Description
While exploring his many farms, Farmer John has discovered a number of amazing wormholes. A wormhole is very peculiar because it is a one-way path that delivers you to its destination at a time that is BEFORE you entered the wormhole! Each of FJ's farms comprises N (1 ≤ N ≤ 500) fields conveniently numbered 1..N, M (1 ≤ M ≤ 2500) paths, and W (1 ≤ W ≤ 200) wormholes.
As FJ is an avid time-traveling fan, he wants to do the following: start at some field, travel through some paths and wormholes, and return to the starting field a time before his initial departure. Perhaps he will be able to meet himself :) .
To help FJ find out whether this is possible or not, he will supply you with complete maps to F (1 ≤ F ≤ 5) of his farms. No paths will take longer than 10,000 seconds to travel and no wormhole can bring FJ back in time by more than 10,000 seconds.
Input
Line 1: A single integer, F. F farm descriptions follow.

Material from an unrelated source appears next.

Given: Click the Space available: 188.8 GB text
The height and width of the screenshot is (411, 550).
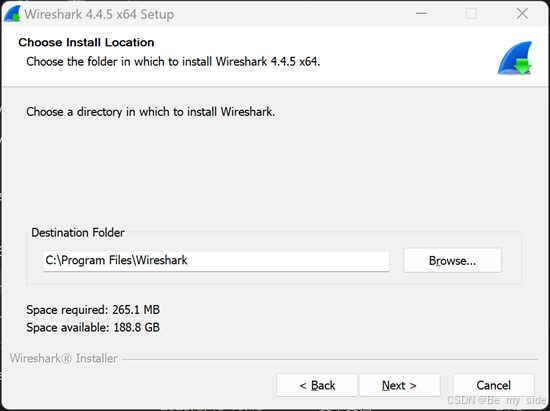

Line 1 of each farm: Three space-separated integers respectively: N, M, and W
Lines 2..M+1 of each farm: Three space-separated numbers (S, E, T) that describe, respectively: a bidirectional path between S and E that requires T seconds to traverse. Two fields might be connected by more than one path.
Lines M+2..M+W+1 of each farm: Three space-separated numbers (S, E, T) that describe, respectively: A one way path from S to E that also moves the traveler back T seconds.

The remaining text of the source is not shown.